For government and banks, the “wealth is conserved” idea becomes important, because the idea that it can be destroyed would be extremely politically sensitive at this time, and the public becoming aware of it could aggravate the problem.


For the public, the myth that “wealth is conserved” is also important, because the desire to place blame is strong – and if wealth cannot be destroyed, then clearly it must have gone to the greedy execs managing the businesses…   the fact that their bonuses, large as they are, are barely a drop in the ocean compared to the losses either doesn’t register, or, paradoxically creates more anger as various members of the public conclude that not only have they salted away wealth of their own, but that they have enabled others to do so on an even larger scale.

The announcement of criminal investigations by the FBI at Fannie Mae and Freddie Mac can be seen as being as much to do with maintaining public order and confidence as with any real desire to clean up Wall Street’s act. 
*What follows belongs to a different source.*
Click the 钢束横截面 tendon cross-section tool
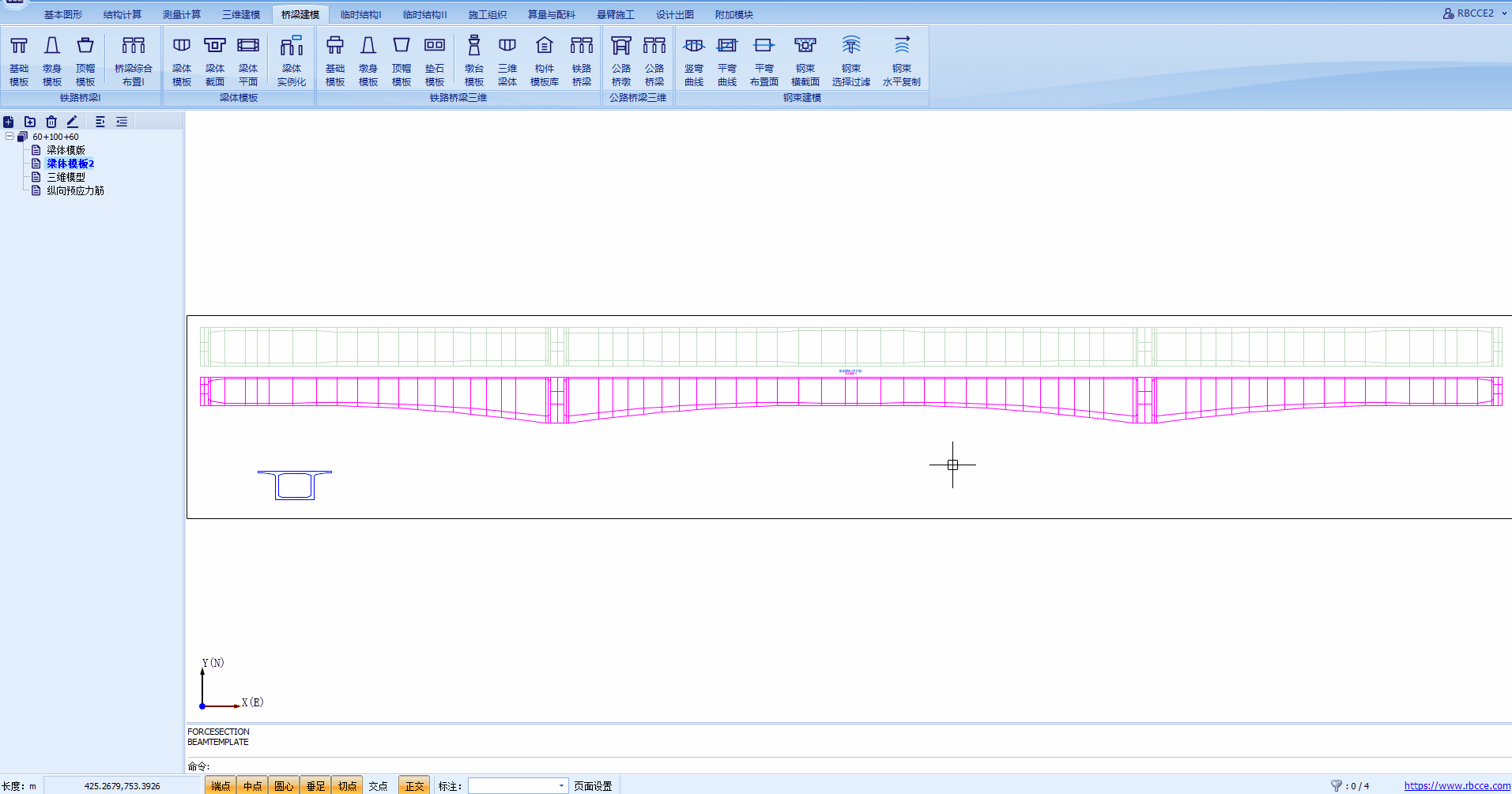 (x=805, y=60)
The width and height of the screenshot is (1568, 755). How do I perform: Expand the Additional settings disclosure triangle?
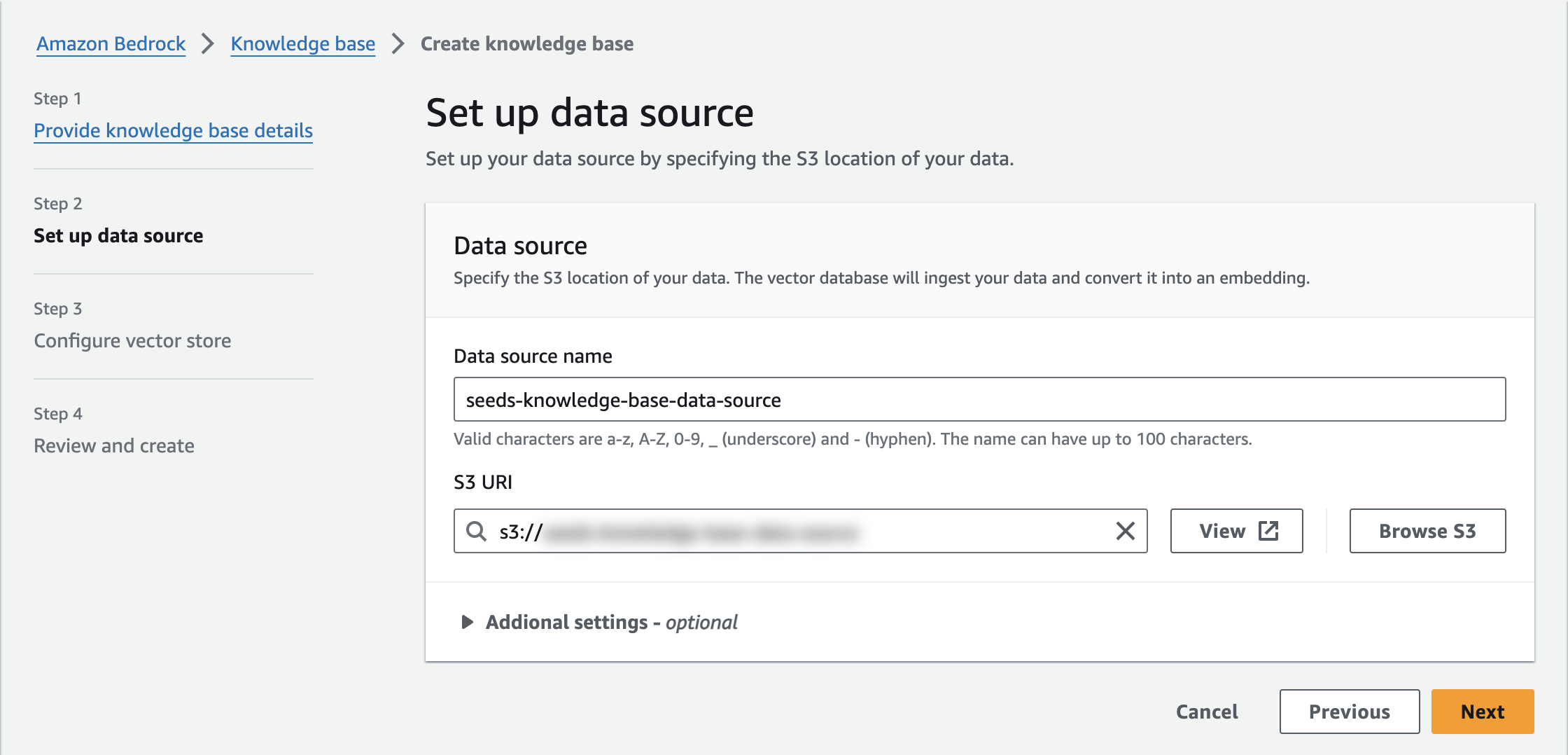click(467, 622)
Right now, I would suggest that we have essentially three problems – as crashes of various sizes have had before. 


·
       The first is that it is likely (as before) that during the boom times, there have been serious levels of financial dishonesty that only get exposed as a downturn forces people into looking where their money has really gone.

·
       The second is that the extent to which the value of assets was correctly evaluated cannot now be known.

·
       The third is that an unknown amount of wealth has actually been destroyed, as prices of property have fallen, and so have the prices of banks and other companies.
The result of these factors is that not only do we not actually now know accurately what the total wealth of the global financial system is, we cannot be sure that we have known in the past what it was, nor by how much it has changed.
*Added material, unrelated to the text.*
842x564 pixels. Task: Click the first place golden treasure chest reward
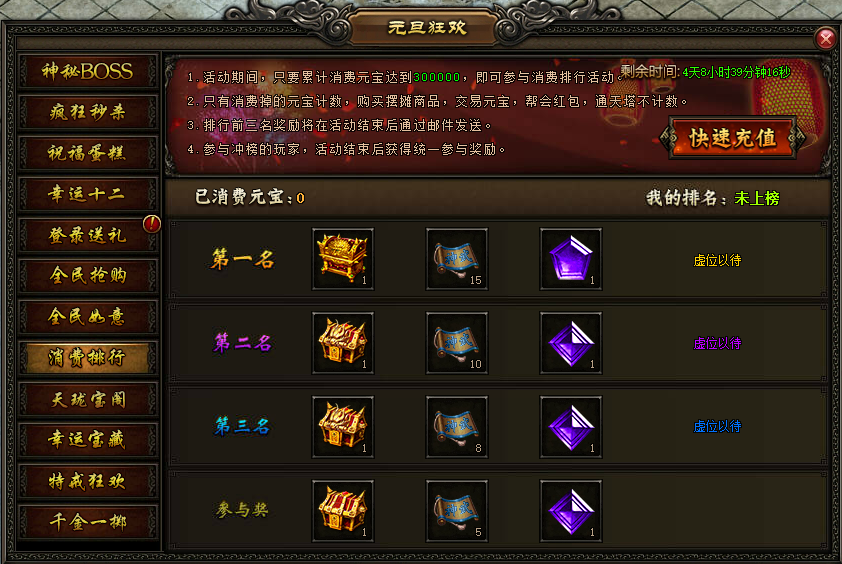[x=343, y=259]
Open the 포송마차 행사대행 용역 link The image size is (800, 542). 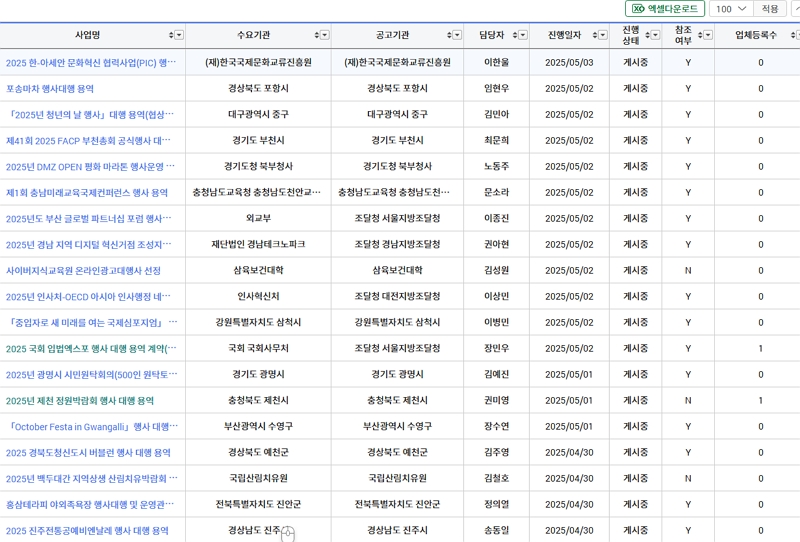(50, 89)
In dealing with the current situation, the comforting mantra that wealth cannot be created or destroyed, useful in the ways I have already commented upon, carries another risk – that the risk of certain types of action is ignored.  The bailout for example, is not, as some have suggested, $700bn.  The small print is that it’s $350bn, then another $350bn with approval…  and then additional releases of $700bn as needed.  And that is not all of it.  Around the world, dozens of economies are all pumping huge sums into their own equivalents of the bail-out – including various European countries that until only days ago were patting themselves on the back that they should be substantially immune to the current crisis.  The total sums at hazard – like the cost of the Iraq war, which has spiralled far beyond its proponents’ (or indeed its opponents’) wildest speculations – are becoming mind-boggling.


If wealth cannot be destroyed, then in a way, such approaches can do no real harm – the wealth would still exist, and would merely be circulating in a different way, with mostly the same long-term benefits to society.  Apart, perhaps, from a question of how the distribution of such wealth affects the health of societies.  But if wealth can be destroyed, then an ongoing bailout, unless spectacularly closely monitored, could be nothing more than repeatedly throwing all that wealth into a black hole.


For years now, the Anglo/US/European culture has argued to itself that the great problems of the third world are too expensive to deal with.  Clean water, adequate food, education, all of which would create new players in the global market place, and do more than anything to increase the net wealth of the world, have been left to faith, hope and charity.  Yet in under a month, we have mobilized sums as great or greater, to support the financial institutions, and have done so in ways that are arguably little more than a modern institutional Potlach.


Yes, as I have noted earlier, these institutions are not the parasitic entities that their opponents would paint them as.  But neither are they all the vital organs of our society that Bush and Paulson have sought to portray in order to get their way – keeping them is as much a matter of dogma as need.


Suddenly, one thing is starkly exposed.  All the time, for these great problems around the world, we actually had the wealth – we just lacked the energy.